God Is Good. We learn this truth from Scripture passages such as: Psalm 34:8, “Oh, taste and see that the LORD is good! Blessed is the man who takes refuge in him!” and Psalm 136:1, “Give thanks to the LORD, for he is good, for his steadfast love endures forever.”

The problem is that we use the word “good” to describe a number of things, and so when we think about it as one of God’s attributes, it loses its true meaning. A rich man made this error when speaking with Jesus. We read in Mark 10:17 that a rich man ran up to Jesus, knelt before him and asked him, “Good Teacher, what must I do to inherit eternal life?” Jesus said to him, “Why do you call me good? No one is good except God alone.” Why did Jesus answer him that way? Jesus knew he was God the Son, so why did he stop this man from calling him good? 

The issue was that the man did not believe in Jesus’ divinity. To him, Jesus was merely a teacher, and yet the man called him good. This revealed that the man had a wrong understanding of the word. Jesus, therefore, pushed back in order to help him see his error. It’s like the villain in the classic movie, Princess Bride, who uses the word “inconceivable” out of context.  And finally one of the other characters says to him, “You keep using that word. I do not think it means what you think it means.” In the same way, this rich man was using the word “good” to describe Jesus, whom he believed was merely a wise, law-keeping teacher.  For this man, people who are good as God is good are people who keep the Law. In fact, the rich man later said that he had kept all the commandments “from his youth”—revealing that he included himself in the category of good people. It wasn’t until Jesus exposed the sin in the man’s heart that the man went away sorrowful, realizing he was not as good as he thought.

So when we hear that God is good, we need to keep in mind that his goodness is without equal. It describes his moral uprightness, his loving-kindness, and his forgiveness to a degree that we cannot comprehend as mere creatures. Herman Witsius said that a Christian finds in God “an inexhaustible fountain of all desirable good; not only what equals, but also what infinitely transcends his conceptions and desires.”

God Is Good, and All that He Does Is Good. His goodness is revealed in creation—that he made all things “very good” (Genesis 1:31). It’s also revealed in his providential care of his creation—that all things come to us not by chance but by his fatherly hand. In providence, God reveals his goodness to the just and the unjust, sending rain and sustaining his creation for the benefit of all mankind. But his goodness is revealed to believers in a very special way in Christ. Stephen Charnock writes:

How great is that goodness, when by sin we were fallen to be worse than nothing, that he should raise us to be more than what we were; that restored us, not to the first step of our creation; but to many degrees of elevation beyond it!

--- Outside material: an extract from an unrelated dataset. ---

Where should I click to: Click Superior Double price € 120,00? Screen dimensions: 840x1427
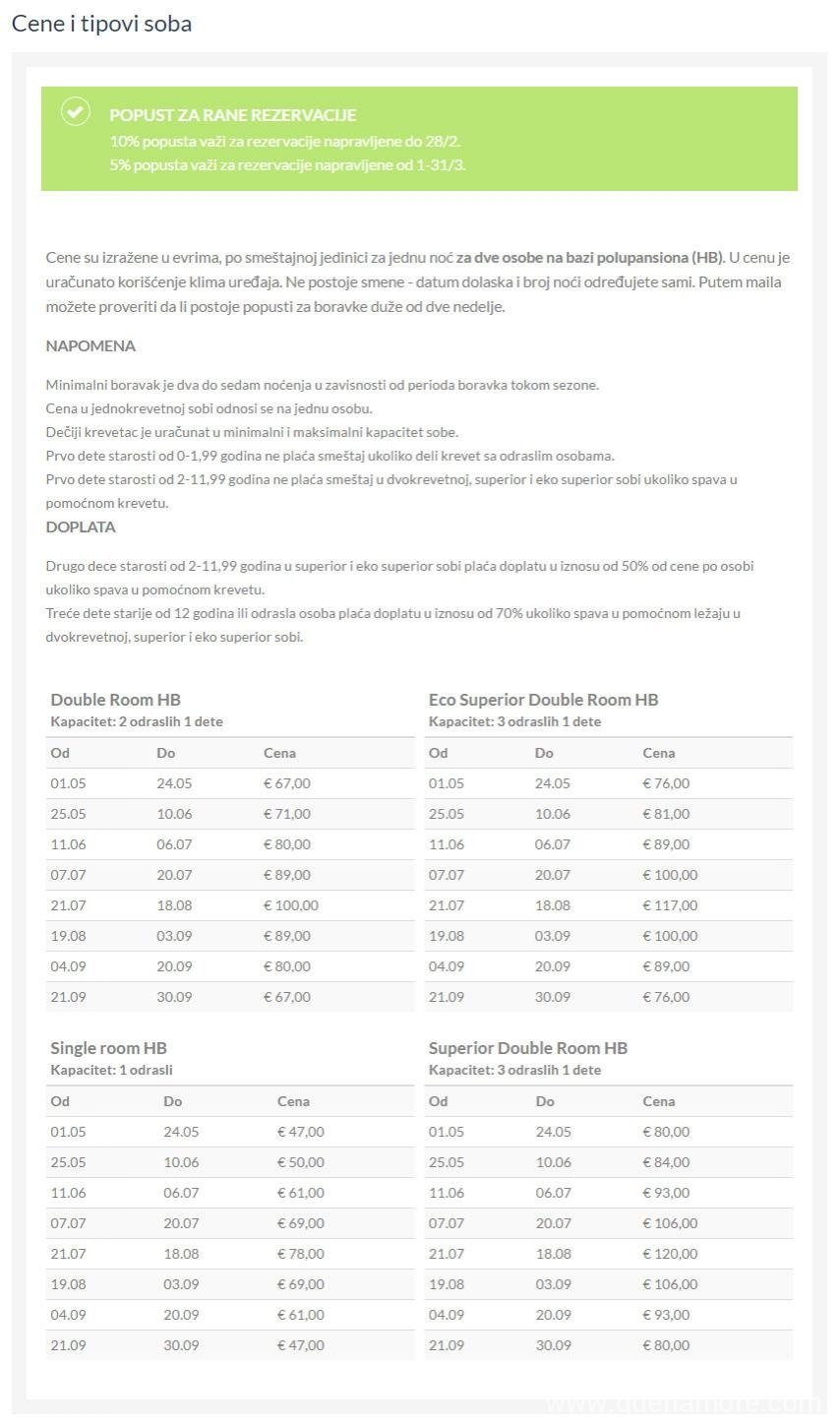(669, 1254)
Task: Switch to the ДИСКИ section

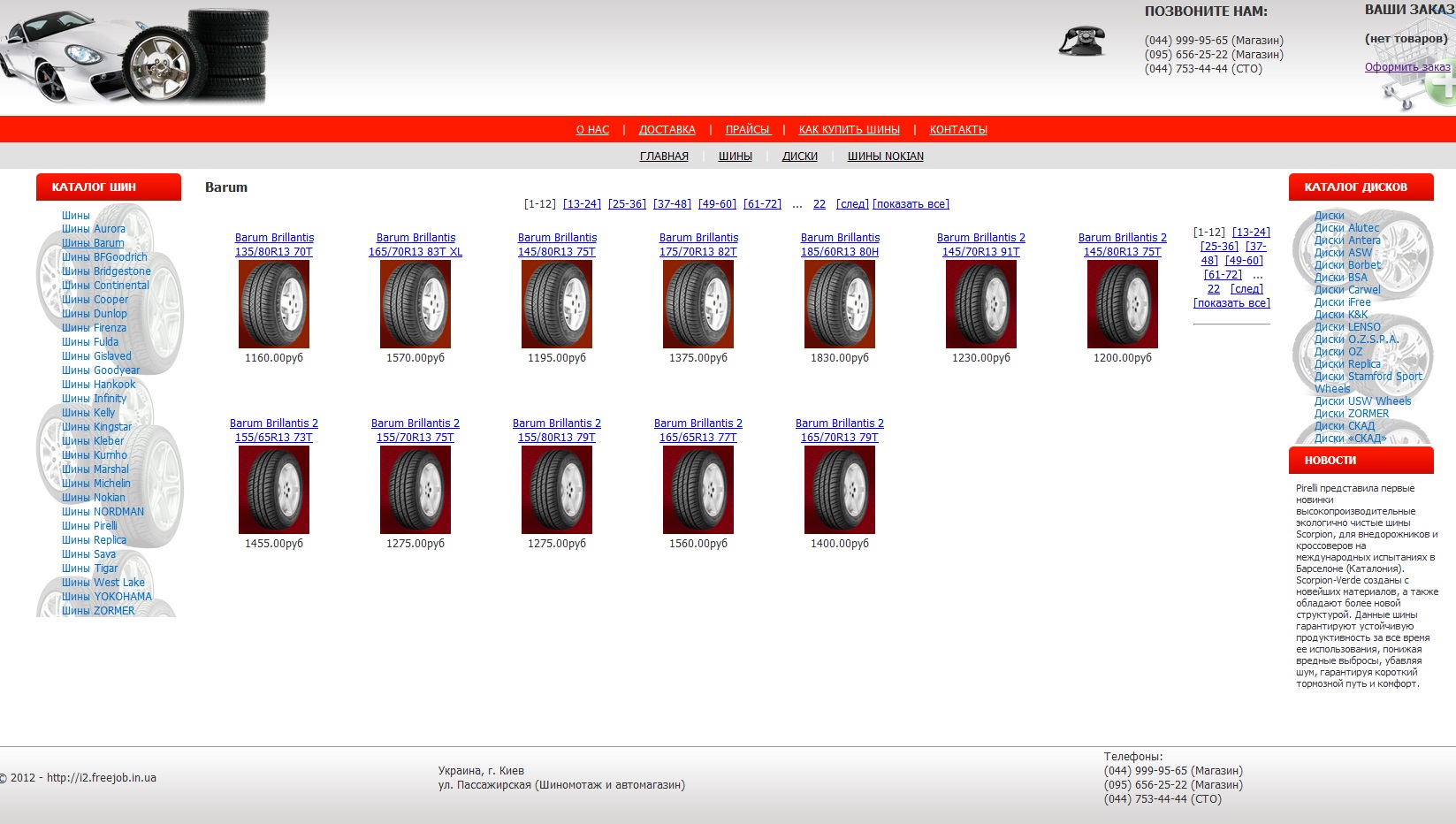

Not only restores us, but prefers us; not only striking off our chains, to set us free, but clothing us with a robe of righteousness, to render us honorable; not only quenching our hell, but preparing a heaven; not re-garnishing an earthly, but providing a richer palace: his goodness was so great, that, after it had rescued us, it would not content itself with the old furniture, but makes all new for us in another world; a new wine to drink; a new heaven to dwell in; a more magnificent structure for our habitation: thus hath Goodness prepared for us a straiter union, a stronger life, a purer righteousness, an unshaken standing, and a fuller glory; all more excellent than was within the compass of innocent Adam’s possession.Since God has shown us such goodness in and through Christ, we can trust that everything that happens to us in this life is truly for our good and his glory. We can trust that he does make “all things work together for good, for those who are called according to his purpose” (Romans 8:28).